Hypoperfusion causes increased production of interleukin 6 and tumor necrosis factor alpha in the isolated, dually perfused placental cotyledon

Am J Obstet Gynecol. 2000 Oct;183(4):863-7. doi: 10.1067/mob.2000.108887.

Abstract

Objective: Our purpose was to determine whether exposure of the isolated, perfused human placental cotyledon to different fetal circuit perfusion rates, and to concomitant pressure differences, alters placental production of interleukin 6 and tumor necrosis factor alpha.
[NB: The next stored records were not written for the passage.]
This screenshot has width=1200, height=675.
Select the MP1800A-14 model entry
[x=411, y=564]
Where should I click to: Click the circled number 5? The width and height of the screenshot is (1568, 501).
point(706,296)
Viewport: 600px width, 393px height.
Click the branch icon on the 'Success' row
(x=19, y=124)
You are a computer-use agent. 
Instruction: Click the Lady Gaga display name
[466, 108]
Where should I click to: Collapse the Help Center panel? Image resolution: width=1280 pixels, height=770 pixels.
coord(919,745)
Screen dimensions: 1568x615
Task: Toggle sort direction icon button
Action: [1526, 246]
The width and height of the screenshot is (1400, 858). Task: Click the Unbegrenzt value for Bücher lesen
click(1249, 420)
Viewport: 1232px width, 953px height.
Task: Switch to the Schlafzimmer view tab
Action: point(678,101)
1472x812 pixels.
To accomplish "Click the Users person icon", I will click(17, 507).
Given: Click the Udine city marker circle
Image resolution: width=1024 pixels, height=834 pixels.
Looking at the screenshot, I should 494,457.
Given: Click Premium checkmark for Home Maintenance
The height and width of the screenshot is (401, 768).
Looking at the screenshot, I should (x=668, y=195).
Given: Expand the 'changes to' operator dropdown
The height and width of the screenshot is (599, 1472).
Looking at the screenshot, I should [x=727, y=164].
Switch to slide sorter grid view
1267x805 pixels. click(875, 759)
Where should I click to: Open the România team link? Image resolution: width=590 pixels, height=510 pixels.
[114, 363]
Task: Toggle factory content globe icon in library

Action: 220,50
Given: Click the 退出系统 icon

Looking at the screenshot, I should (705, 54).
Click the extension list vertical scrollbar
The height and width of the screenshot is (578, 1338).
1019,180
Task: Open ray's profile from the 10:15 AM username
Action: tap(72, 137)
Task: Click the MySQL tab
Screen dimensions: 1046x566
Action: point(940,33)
Study design: The maternal and fetal circulations of 2 cotyledons from 5 placentas were perfused for 4 hours. The fetal circulation of 1 cotyledon was perfused at a low rate of 1 mL/min, and the other at a high rate of 10 mL/min. The maternal circulation of each cotyledon was perfused at 10 mL/min. Effluents from the fetal circulation were collected at hourly intervals, and concentrations of interleukin 6 and tumor necrosis factor alpha were determined by enzyme-linked immunosorbent assay. Concentrations of interleukin 6, obtained from a prior study with an estimated physiologic fetal circulation rate of 4 mL/min, were compared with the low and high perfusion rate results.

Results: Concentrations of interleukin 6 and tumor necrosis factor alpha were greater at the perfusion rate of 1 mL/min, in comparison with the perfusion rate of 10 mL/min, with statistically significant differences achieved at 2 and 4 hours for interleukin 6 and at 4 hours for tumor necrosis factor alpha. Concentrations of both cytokines increased exponentially with time. Placental perfusion pressures were significantly greater at the perfusion rate of 10 mL/min.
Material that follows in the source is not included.